This Olympics has been special due to bizarre cases of “cheating” and cunningly strange strategic behavior. But regardless of the year, allegations of doping are always around. So far, four athletes have been disqualified, and a fifth was booted for failing a retest from 2004. (The Olympic statute of limitations is eight years.) More will probably get caught, as half of all competitors will be sending samples to a laboratory.
Doping has some interesting strategic dimensions. The interaction is a guessing game. Dopers only want to take drugs if they aren’t going to be tested. Athletic organizations only want to test dopers; each test costs money, so every clean test is like flushing cash down a toilet. From “matching pennies,” we know that these kinds of guessing games require the players to mix. Sometimes the dopers dope, sometimes they don’t. Sometimes they are tested, sometimes they aren’t.

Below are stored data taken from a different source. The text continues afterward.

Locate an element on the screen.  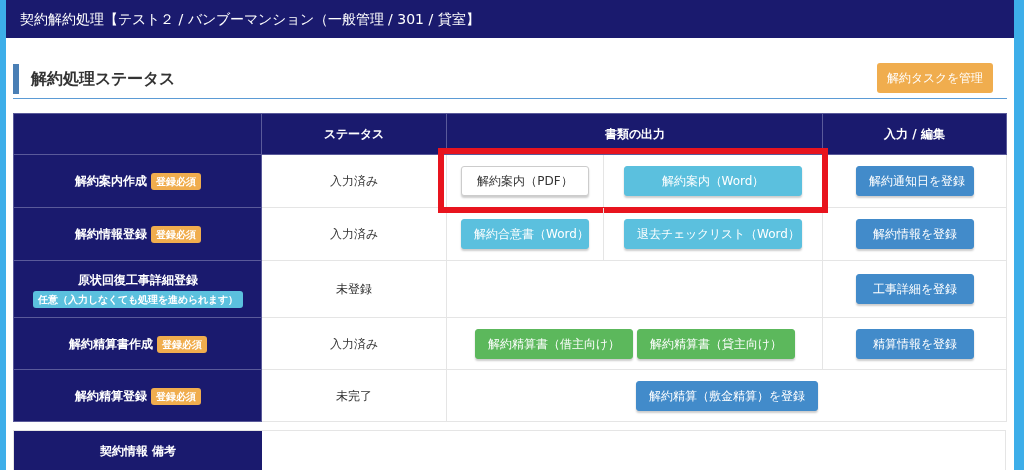
row-label: 原状回復工事詳細登録 is located at coordinates (138, 280).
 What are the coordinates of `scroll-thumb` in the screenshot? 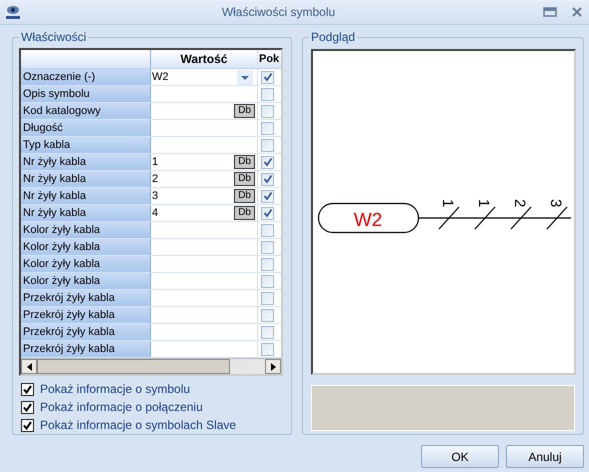 It's located at (134, 366).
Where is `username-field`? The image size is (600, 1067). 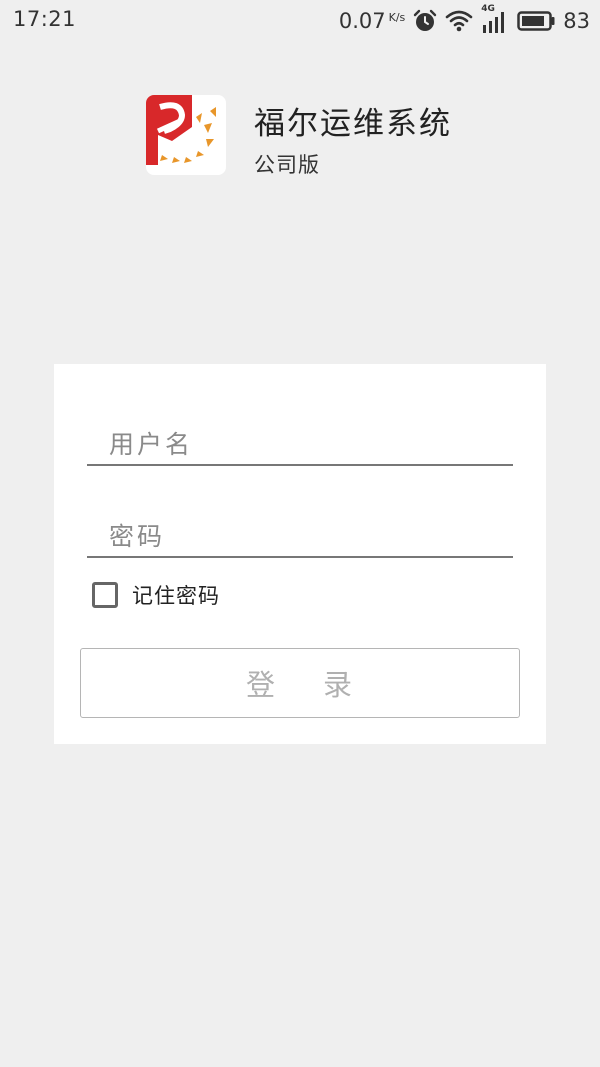
username-field is located at coordinates (300, 445).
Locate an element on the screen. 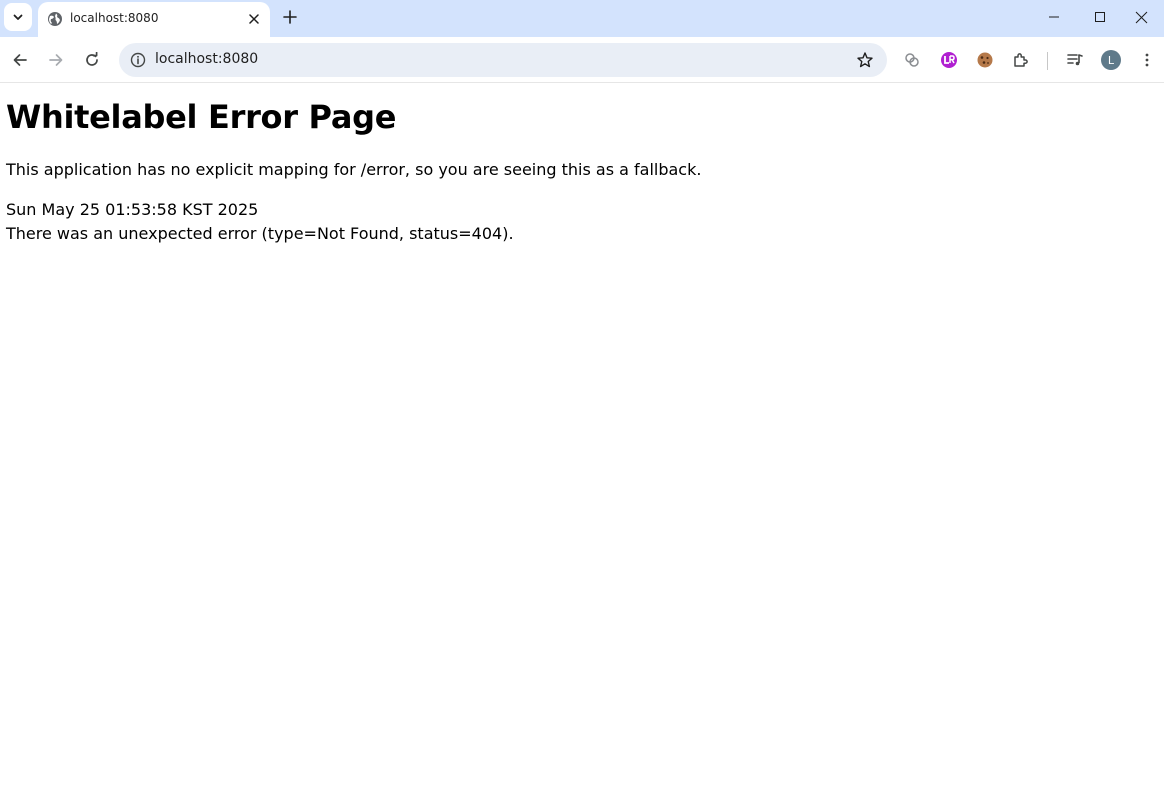  playlist-music-icon is located at coordinates (1075, 60).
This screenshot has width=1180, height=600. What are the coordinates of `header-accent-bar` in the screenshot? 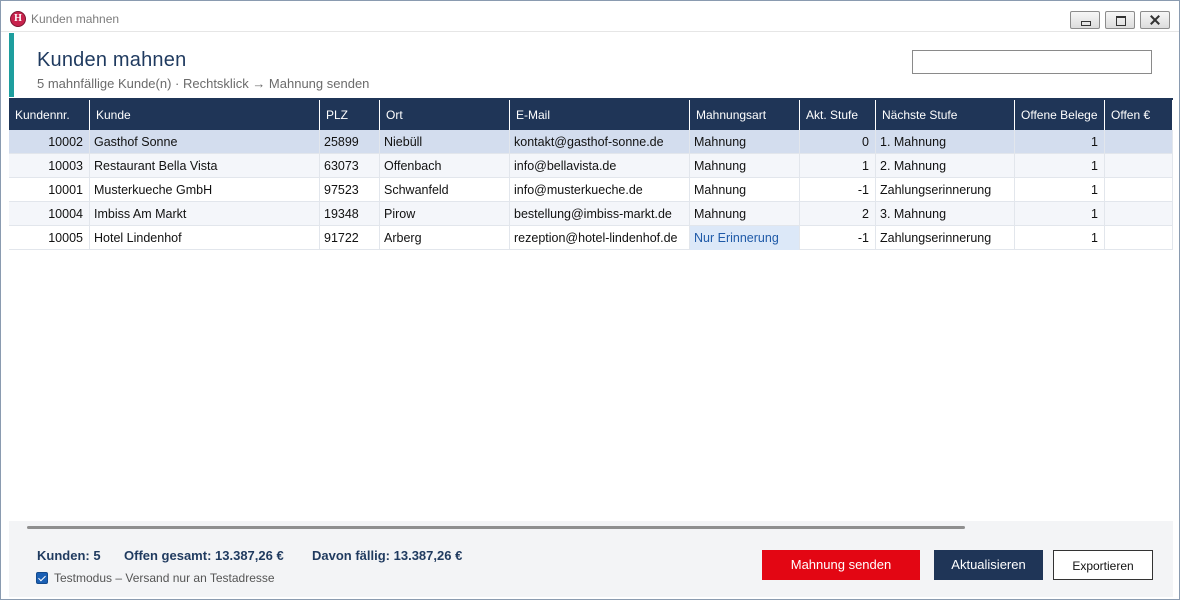 It's located at (12, 65).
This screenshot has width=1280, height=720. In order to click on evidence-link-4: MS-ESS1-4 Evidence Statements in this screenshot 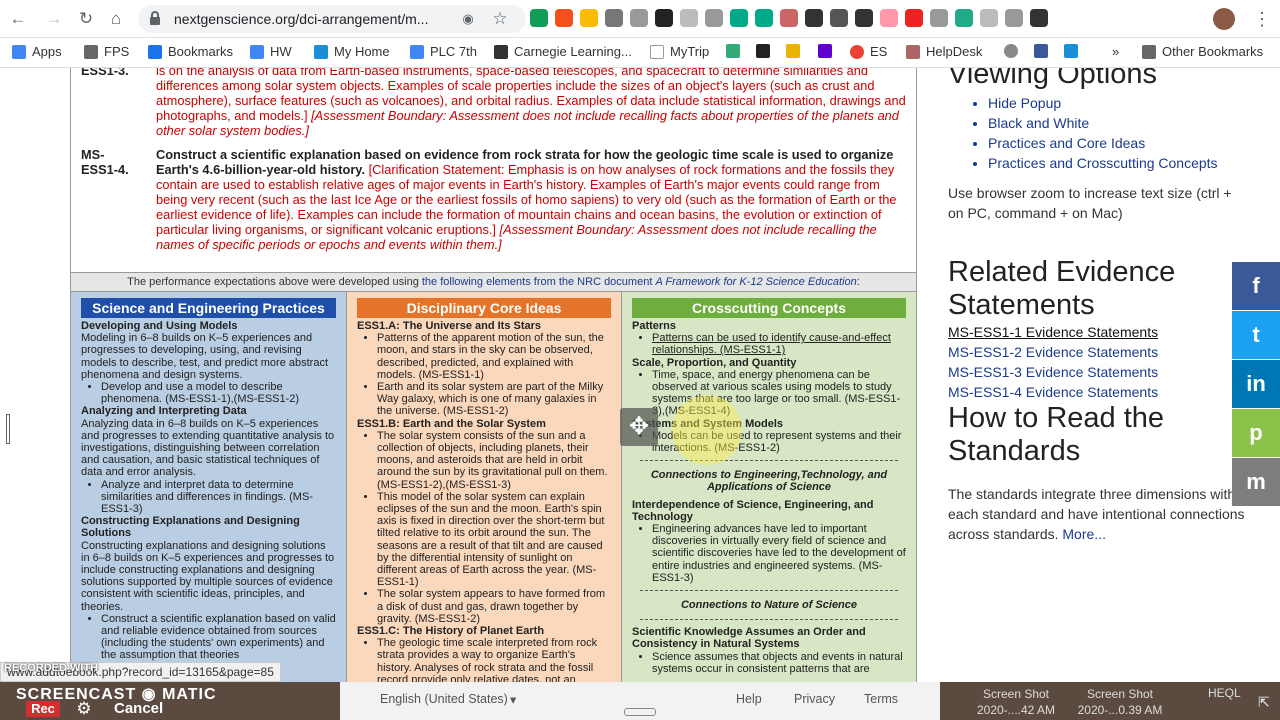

But tests aren’t perfect. Sometimes a doper will shoot himself up, yet the test will come back negative. Even if we ignore false positives for this post, adding this dynamic makes each actor’s optimal strategy more difficult to find. Do more accurate drug tests lead to more frequent testing or less frequent testing? There are decent arguments both ways:
Pro-Testing: More accurate drug tests will lead to increased testing, since the organization does not have to worry about paying for bad tests, i.e. tests that come back negative but should have come up positive.
Anti-Testing: More accurate drug tests will lead to decreased testing, because athletes will be more scared of them. That leads to less incentive to dope, which in turn makes the tests less necessary.
Arguments for both sides could go on forever. Fortunately, game theory can accurately sort out the actors’ incentives and counter-strategies. As it turns out, the anti-testing side is right. The proof is in the video:
Basically, the pro-testers are wrong because they fail to account for the strategic aspect of the game. The athletic organization has to adopt its strategies based off of the player’s incentives. Increasing the accuracy of the test only changes the welfare of the player when he dopes and the organization tests. So if the organization kept testing at the same rate as the quality of the tests improved, the player would never want to dope. As such, the organization cuts back on its testing as the quality of the test increases.